◆ **Task instructions**:
Copy out the items below word for word, starting at the line that contains "You are a computer-use agent. Screen" and ending at the last line of the items. Give only those lines.

◆ **Supplied entries**:
========
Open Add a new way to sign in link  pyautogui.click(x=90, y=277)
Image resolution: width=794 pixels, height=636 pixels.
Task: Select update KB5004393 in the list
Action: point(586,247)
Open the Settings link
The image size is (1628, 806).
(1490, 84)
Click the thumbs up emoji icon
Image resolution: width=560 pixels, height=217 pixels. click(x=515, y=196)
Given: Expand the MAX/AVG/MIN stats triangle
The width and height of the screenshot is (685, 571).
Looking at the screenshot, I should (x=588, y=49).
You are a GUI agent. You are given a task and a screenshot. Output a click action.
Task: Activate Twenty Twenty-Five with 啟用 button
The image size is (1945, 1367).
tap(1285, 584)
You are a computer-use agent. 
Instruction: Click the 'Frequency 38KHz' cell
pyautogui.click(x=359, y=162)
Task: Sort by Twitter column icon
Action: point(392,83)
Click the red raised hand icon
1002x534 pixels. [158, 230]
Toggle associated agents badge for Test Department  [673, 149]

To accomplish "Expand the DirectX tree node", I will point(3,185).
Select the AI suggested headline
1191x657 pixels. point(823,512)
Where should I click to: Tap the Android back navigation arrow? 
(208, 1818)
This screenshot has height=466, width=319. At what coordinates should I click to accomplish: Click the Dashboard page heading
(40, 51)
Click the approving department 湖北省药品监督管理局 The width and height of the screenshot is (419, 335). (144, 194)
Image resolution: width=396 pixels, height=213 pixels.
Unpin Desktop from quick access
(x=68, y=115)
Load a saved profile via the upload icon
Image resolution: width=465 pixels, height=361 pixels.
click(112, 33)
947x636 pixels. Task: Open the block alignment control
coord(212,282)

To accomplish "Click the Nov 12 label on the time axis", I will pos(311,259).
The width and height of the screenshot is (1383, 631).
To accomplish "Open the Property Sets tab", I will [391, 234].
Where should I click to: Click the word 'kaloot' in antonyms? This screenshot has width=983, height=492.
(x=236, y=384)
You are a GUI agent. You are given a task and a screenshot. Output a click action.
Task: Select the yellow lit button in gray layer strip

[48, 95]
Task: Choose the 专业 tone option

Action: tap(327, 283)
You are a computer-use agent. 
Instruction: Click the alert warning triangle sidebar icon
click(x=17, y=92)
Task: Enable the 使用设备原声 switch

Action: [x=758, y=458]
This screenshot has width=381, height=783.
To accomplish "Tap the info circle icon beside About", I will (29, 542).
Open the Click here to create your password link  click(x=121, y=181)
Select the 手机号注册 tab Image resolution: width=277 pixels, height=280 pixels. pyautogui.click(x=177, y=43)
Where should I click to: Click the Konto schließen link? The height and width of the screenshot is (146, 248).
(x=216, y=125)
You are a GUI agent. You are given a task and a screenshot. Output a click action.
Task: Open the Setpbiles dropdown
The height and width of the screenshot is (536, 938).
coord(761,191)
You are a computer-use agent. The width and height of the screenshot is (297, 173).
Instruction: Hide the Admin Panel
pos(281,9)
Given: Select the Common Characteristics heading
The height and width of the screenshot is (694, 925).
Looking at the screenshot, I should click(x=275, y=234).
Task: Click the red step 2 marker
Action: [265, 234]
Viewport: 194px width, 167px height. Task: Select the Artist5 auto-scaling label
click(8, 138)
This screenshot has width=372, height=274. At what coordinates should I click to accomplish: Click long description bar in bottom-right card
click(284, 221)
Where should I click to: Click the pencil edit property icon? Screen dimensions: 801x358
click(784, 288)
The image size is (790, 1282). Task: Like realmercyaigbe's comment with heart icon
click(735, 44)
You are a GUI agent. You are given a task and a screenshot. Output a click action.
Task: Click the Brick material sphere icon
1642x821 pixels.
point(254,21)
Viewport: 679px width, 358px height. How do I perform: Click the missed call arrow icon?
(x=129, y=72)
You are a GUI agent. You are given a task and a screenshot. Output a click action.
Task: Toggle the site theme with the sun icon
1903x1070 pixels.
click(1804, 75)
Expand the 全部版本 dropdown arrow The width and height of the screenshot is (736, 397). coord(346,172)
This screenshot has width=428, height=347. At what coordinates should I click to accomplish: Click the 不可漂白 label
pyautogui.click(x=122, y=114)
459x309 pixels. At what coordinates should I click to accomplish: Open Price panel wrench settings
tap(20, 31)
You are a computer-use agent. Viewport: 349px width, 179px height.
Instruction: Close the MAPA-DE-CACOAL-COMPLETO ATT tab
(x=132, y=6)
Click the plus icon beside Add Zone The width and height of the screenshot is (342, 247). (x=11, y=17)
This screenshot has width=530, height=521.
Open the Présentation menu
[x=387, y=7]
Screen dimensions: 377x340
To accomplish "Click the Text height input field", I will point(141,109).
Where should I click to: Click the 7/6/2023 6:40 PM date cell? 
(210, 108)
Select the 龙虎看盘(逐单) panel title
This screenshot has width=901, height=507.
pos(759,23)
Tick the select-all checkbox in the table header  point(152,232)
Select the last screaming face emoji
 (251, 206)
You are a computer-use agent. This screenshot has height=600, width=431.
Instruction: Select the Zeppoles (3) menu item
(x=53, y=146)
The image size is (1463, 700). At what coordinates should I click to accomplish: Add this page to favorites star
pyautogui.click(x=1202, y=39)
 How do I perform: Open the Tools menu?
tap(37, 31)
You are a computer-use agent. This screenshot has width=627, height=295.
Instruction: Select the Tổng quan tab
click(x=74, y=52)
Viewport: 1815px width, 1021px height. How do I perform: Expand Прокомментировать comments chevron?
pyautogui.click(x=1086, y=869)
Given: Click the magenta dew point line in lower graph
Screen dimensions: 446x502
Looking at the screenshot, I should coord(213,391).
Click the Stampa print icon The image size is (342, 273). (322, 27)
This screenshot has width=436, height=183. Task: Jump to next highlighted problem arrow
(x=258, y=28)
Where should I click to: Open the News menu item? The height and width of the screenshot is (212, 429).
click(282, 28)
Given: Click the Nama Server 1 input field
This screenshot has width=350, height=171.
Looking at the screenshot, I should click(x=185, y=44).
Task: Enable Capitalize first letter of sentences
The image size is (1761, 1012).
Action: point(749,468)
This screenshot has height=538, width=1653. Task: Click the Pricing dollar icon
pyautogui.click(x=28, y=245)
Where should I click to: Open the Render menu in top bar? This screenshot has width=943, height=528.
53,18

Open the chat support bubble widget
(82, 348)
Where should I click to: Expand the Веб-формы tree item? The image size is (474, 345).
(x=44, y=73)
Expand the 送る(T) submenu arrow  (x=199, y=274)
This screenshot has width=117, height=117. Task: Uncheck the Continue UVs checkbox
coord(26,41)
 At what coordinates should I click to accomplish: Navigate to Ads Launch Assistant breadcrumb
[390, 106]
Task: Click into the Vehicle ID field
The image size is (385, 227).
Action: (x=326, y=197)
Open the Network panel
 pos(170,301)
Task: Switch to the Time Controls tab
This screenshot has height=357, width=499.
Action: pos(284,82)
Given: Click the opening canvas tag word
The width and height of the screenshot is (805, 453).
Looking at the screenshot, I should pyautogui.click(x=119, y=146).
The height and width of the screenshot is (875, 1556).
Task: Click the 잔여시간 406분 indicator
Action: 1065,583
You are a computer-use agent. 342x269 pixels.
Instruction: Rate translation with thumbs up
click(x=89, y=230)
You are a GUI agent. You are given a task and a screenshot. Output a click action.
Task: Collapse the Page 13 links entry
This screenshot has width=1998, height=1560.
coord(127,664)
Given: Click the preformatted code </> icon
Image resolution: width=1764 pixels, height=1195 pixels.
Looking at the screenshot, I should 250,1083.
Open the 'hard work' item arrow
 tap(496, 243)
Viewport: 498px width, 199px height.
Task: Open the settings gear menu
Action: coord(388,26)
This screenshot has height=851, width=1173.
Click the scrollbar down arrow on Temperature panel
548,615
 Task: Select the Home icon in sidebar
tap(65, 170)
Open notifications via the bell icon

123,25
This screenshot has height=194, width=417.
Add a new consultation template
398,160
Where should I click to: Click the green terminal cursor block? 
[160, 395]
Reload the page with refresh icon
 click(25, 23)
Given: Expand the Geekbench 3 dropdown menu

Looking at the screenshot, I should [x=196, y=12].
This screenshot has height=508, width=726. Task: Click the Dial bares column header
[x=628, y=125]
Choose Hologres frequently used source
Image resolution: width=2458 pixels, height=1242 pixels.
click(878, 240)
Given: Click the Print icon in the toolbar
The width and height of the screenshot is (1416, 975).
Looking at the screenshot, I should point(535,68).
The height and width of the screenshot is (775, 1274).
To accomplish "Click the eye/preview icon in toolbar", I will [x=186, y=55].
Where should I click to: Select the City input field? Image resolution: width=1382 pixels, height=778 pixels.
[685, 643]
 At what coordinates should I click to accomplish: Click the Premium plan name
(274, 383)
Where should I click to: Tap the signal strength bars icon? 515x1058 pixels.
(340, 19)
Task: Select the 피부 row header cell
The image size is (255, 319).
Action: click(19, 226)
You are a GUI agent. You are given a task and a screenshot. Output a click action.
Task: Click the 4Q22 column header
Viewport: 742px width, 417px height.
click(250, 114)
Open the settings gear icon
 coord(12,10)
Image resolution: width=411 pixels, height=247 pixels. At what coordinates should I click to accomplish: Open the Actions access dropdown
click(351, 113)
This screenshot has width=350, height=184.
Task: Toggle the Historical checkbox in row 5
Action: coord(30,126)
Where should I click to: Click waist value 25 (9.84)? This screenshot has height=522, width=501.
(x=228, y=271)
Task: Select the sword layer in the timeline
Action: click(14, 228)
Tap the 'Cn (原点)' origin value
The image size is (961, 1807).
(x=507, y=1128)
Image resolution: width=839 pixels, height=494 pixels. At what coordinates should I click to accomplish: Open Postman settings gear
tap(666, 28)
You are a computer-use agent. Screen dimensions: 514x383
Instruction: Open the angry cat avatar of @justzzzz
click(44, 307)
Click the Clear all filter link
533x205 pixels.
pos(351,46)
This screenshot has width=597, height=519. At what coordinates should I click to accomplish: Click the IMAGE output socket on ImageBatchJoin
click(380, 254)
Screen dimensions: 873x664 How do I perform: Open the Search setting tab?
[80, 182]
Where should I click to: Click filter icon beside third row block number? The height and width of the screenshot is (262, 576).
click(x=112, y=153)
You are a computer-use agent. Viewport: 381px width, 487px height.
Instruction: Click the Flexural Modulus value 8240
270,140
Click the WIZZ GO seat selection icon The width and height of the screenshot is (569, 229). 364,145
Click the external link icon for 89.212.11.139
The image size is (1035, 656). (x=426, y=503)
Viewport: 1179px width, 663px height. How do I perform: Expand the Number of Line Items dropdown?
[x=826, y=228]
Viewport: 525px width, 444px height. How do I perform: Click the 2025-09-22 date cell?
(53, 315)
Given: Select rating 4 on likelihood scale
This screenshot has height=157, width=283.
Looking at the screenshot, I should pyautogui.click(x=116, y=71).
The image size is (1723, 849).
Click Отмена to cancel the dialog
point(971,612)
========
◆ **Result below**:
You are a computer-use agent. Screen dimensions: 514x383
Instruction: Open the angry cat avatar of @justzzzz
click(44, 307)
Click the Clear all filter link
533x205 pixels.
pos(351,46)
This screenshot has width=597, height=519. At what coordinates should I click to accomplish: Click the IMAGE output socket on ImageBatchJoin
click(380, 254)
Screen dimensions: 873x664 How do I perform: Open the Search setting tab?
[80, 182]
Where should I click to: Click filter icon beside third row block number? The height and width of the screenshot is (262, 576).
click(x=112, y=153)
You are a computer-use agent. Viewport: 381px width, 487px height.
Instruction: Click the Flexural Modulus value 8240
270,140
Click the WIZZ GO seat selection icon The width and height of the screenshot is (569, 229). 364,145
Click the external link icon for 89.212.11.139
The image size is (1035, 656). (x=426, y=503)
Viewport: 1179px width, 663px height. How do I perform: Expand the Number of Line Items dropdown?
[x=826, y=228]
Viewport: 525px width, 444px height. How do I perform: Click the 2025-09-22 date cell?
(53, 315)
Given: Select rating 4 on likelihood scale
This screenshot has height=157, width=283.
Looking at the screenshot, I should pyautogui.click(x=116, y=71).
The image size is (1723, 849).
Click Отмена to cancel the dialog
point(971,612)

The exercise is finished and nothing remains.